More and more diseases and infections are resistant to the current line-up of antibiotic regimens. However, scientists are excited that there could be new potential sources of future antibiotics found in dirt. A group of scientists at Northeastern University in Boston teamed up with a pharmaceutical company called, NovoBiotic Pharmaceuticals, and found potential sources of promising bacterial sources that could potentially fight many of today’s most drug-resistant bugs.
The drug was named teixobactin, and it was shown to treat laboratory mice with diseases such as staphylococcus and drug-resistant tuberculosis. The discovery is widely praised as a “game changer,” and the results of preliminary testing were published recently in the peer-reviewed journal, Nature. Soil is increasingly studied as potential sources of new antibiotics, with twenty-five so far discovered. While teixobactin has not been studied with human subjects, it shows promise to fight off some of modern medicine’s most stubborn germs.
Drug-resistant strains of bacteria have long been one of modern medicine’s biggest challenges, as Sir Alexander Fleming, who discovered penicillin warned in 1945. According to King’s College of London’s Dr. James Mason, the current lineup of antibiotics available for treating patients had “all but dried up.” Dr. Mason was enthusiastic about the potentially new sources of antibiotics that could be found in the natural environment.
One obstacle to the production of these potentially life-saving sources of antibiotics is the low profit-margin of developing and selling a short-term drug. Oftentimes, pharmaceutical companies would rather invest in drugs and treatments that are designed for chronic maladies such as a heart medication. These latter drugs and treatments are much more profitable for the pharmaceutical industry.

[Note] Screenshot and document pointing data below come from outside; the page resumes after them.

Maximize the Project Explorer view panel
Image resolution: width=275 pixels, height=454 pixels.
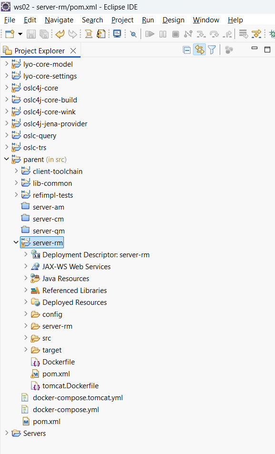point(267,50)
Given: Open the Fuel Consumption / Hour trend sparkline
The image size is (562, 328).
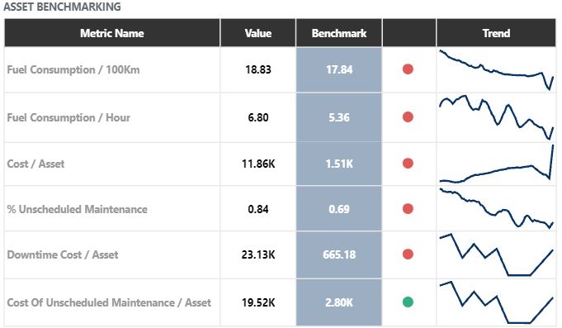Looking at the screenshot, I should (497, 117).
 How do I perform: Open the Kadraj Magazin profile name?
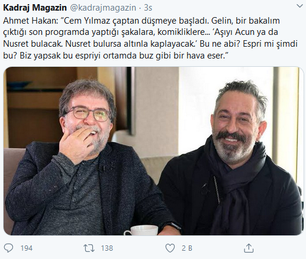(x=35, y=8)
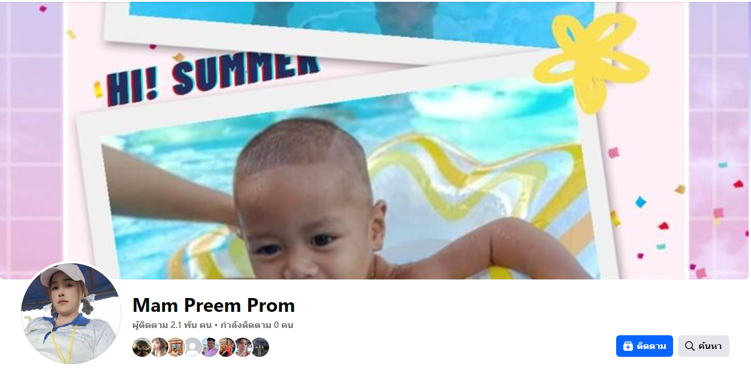Open the last follower avatar showing a street lamp
751x376 pixels.
coord(260,347)
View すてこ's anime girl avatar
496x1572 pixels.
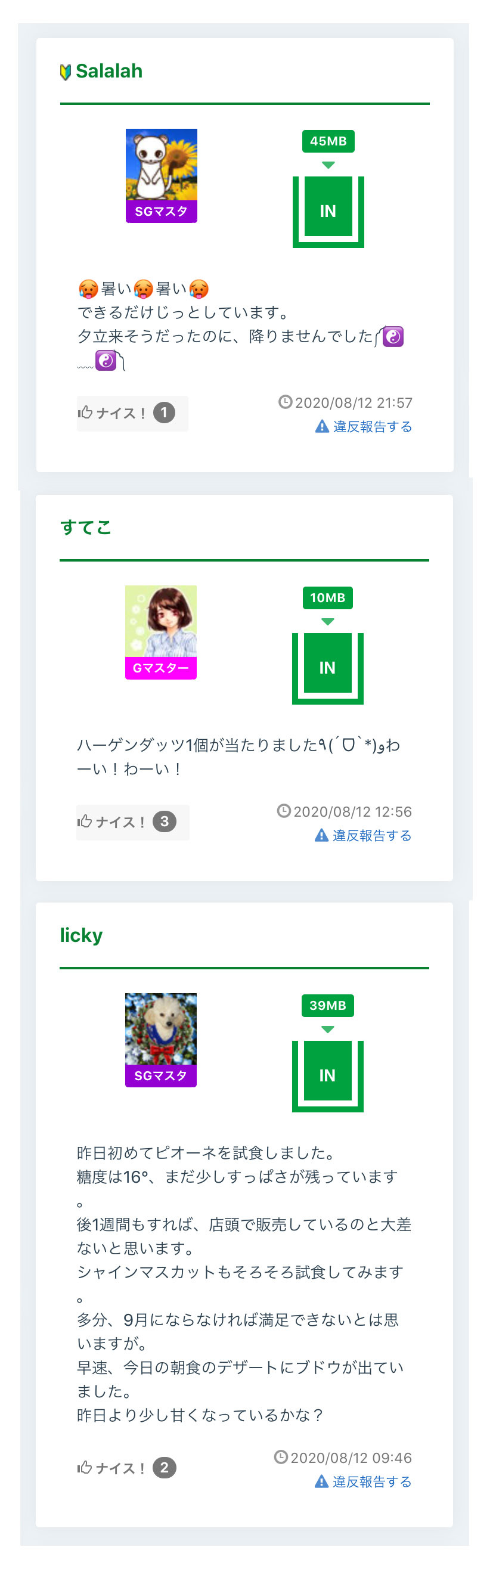coord(160,621)
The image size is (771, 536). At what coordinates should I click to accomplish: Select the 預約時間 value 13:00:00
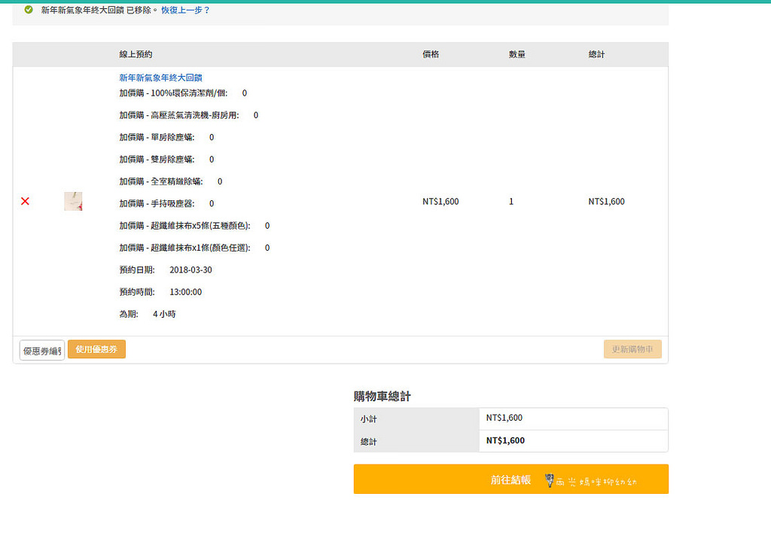click(x=185, y=292)
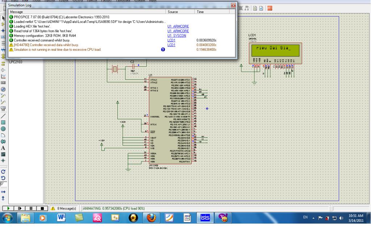Select the 2D line graphics tool
This screenshot has height=232, width=371.
(x=3, y=116)
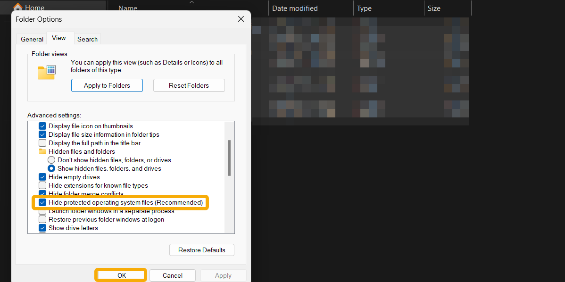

Univesity of Edinburgh’s Professor Mark Woolhouse, however, is excited about the developments of these soil bacteria sources of new antibiotics because they are claimed to be “just the tip of the iceberg.” According to the Center for Disease Control, or CDC, two million people a year are infected with drug-resistant infections, and 23,000 people succumb to these infections. The new drug is shown to break down walls of “bad” bacteria, but its efficacy is limited with such infections as E. Coli, for example.

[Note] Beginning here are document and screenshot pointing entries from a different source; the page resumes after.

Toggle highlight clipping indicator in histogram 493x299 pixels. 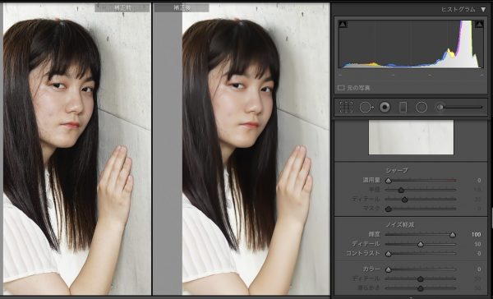[479, 24]
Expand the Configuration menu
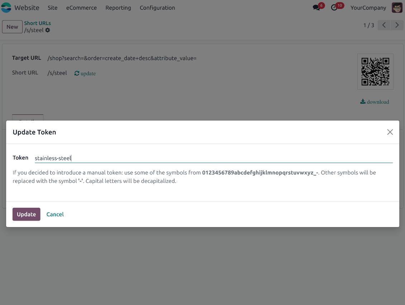The image size is (405, 305). click(157, 8)
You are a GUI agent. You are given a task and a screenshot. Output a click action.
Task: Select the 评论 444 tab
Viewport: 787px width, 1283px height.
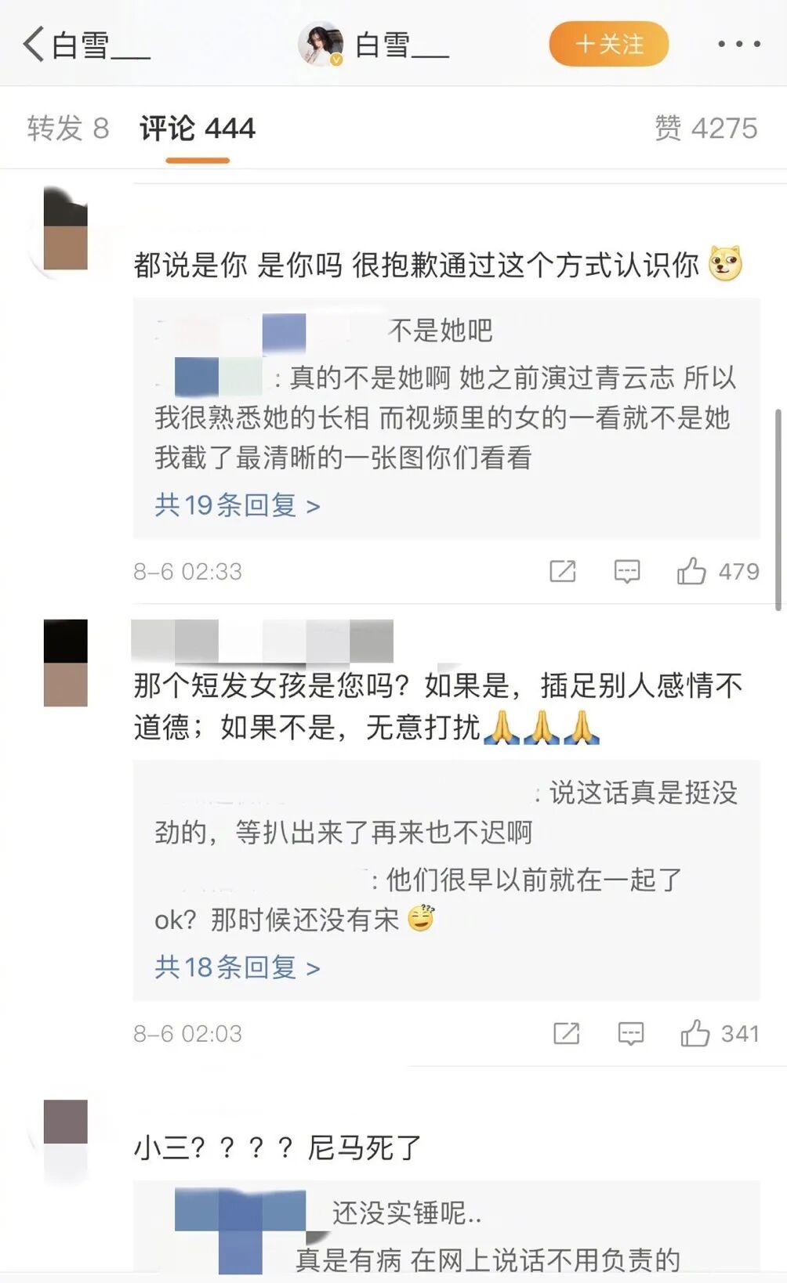[198, 128]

Drug-resistance of antibiotics is nothing new. However, some drugs have been effective for thirty years. One drug called, vancomycin was developed in the 1950s, and was effective until the 1980s. The new discoveries are exciting for scientist and doctors as we enter into what some believe to be a “post-antibiotic world.” That scenario is daunting as scientist and doctors would have no treatments for infections, which makes routine medical procedures like surgery, chemotherapy and more “impossible.”

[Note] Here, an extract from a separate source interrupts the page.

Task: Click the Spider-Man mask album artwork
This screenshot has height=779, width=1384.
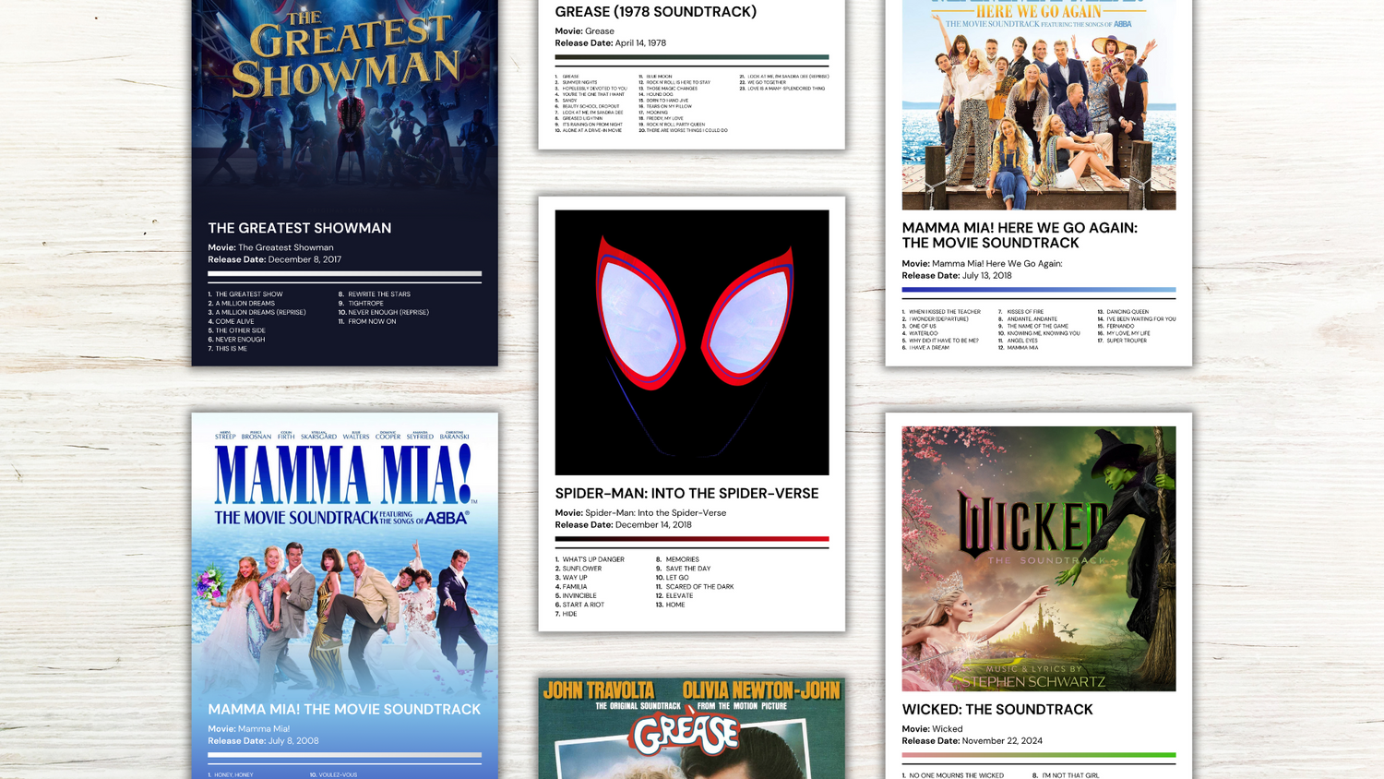Action: [x=692, y=342]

The search for more and more antibiotics continues, however, and scientists in the United States and Germany increasingly are looking for potential new sources of antibiotics in soil cultures. The so-called, “iChip” that scientists in these two countries are using in these two countries might provide “millions of bacterial samples that we have never been able to test before.” However, human research subjects are needed to test the efficacy of these new treatments, and the frantic search for more antibiotic sources continues.